By perforation, he means “the plonking down of individual large houses in the middle of fields, forests, sandplain grasslands and so on.”

And it’s a relatively new phenomenon.

“There’s been this historic flip,” he said.

“The Island Plan identifies 1970 as the point of change. The former editor of the Gazette, Henry Beetle Hough, in his writings, identified 1950. But some time between 1950 and 1970, there was this change and people decided the countryside was the place to live. Up-Island became more attractive. Out in the middle of the woods or the open fields became more attractive.”

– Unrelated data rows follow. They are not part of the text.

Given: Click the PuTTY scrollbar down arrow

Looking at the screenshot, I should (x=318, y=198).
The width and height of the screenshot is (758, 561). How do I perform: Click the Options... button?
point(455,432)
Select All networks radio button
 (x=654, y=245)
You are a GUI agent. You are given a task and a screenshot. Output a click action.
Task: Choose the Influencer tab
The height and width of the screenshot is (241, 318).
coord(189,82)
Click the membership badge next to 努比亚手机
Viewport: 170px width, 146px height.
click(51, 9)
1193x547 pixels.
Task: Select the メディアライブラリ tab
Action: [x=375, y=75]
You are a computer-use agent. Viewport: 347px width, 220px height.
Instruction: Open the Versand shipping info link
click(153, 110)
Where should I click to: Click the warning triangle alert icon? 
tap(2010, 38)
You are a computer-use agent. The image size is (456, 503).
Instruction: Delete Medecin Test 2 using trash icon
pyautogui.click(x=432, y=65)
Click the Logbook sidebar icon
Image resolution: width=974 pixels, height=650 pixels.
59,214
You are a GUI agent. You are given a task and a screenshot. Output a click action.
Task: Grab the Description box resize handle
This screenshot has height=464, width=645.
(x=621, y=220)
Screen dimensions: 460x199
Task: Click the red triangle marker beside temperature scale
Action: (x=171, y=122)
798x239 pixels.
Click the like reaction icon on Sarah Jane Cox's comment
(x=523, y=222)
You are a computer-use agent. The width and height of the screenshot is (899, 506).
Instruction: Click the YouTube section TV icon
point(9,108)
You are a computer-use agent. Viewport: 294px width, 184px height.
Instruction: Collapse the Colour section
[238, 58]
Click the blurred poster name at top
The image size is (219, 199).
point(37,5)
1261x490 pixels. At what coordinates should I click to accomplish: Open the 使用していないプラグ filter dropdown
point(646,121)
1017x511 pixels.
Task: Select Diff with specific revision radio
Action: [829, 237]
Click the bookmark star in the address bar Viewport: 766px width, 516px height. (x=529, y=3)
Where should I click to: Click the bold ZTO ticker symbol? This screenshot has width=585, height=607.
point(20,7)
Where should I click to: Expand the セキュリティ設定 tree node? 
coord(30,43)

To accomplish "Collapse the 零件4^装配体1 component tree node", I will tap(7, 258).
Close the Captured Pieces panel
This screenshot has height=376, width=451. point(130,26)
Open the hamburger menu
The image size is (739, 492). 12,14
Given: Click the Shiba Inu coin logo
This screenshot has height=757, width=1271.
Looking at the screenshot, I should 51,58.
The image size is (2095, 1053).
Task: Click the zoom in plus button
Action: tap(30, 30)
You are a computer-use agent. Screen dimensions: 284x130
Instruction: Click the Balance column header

Surely, though, the placing of a house on an acre or three or five of otherwise wooded land on Martha’s Vineyard was not such a big environmental problem, particularly when compared with the alternative of densely-settled areas, where the woods were largely removed?

Well, he said, actually it is.

“There’s the direct footprint of your house and yard, but beyond that is all the extended impact of you and your children and your cat, dog, mountain bikes and everything else you have out in the woods around that.

“It depends on exactly what ecological process you’re talking about, but there can be significant effects.

“Think about it in terms of carbon. You plonk your house down, that releases a lot of carbon, and forever keeps that area from taking up any more carbon. Then wildlife habitat, you’ve obviously disrupted that.”

Then there is the energy cost of getting to and from that house. The roads and other infrastructure which it requires.

“For lots of reasons, from energy efficiency, transportation, for social connections, concentrations of people into the historic centers of commerce and residence makes an awful lot of sense.

“It’s much better to keep these areas intact, to keep them continuous and connected and think of ways to live around the margins,” he said.

However, he said, It’s not like the plan is one of simple preservation.

“Our report in general, and my philosophy, is very much one of increasing local dependency on local resources. We argue New England should not just protect its forests but protect them and use them,” he said.

“That’s why I think the increase of agriculture here on the Island is a good thing. If there’s any place that’s needed, it’s here.

“And it’s not about making the Island self-sufficient. It never has been self-sufficient. The important point is to re-orient people so they appreciate where food comes, where wood and energy come from. To connect people more with the need for conservation, by helping them understand the sources of their resources . . . .

“The way we pitch it in this report is essentially optimistic, that history has given us a second chance.

“When the first time European colonists confronted the forests of New England, they cut them all down, took the resource and converted much of the land to agriculture. We’re very fortunate that when they abandoned agriculture, it came back, essentially without anyone doing anything.

“We’re now at a peak; we’re never going to have more forests than we do now. So we have a second chance. We can learn from the past and apply it to the future.”

Vineyarders are invited to bring their questions and concerns to the Agricultural Hall on Tuesday night, at 7:30, where copies of the report will also be available. The cost is $10, or $5 for Polly Hill Arboretum members.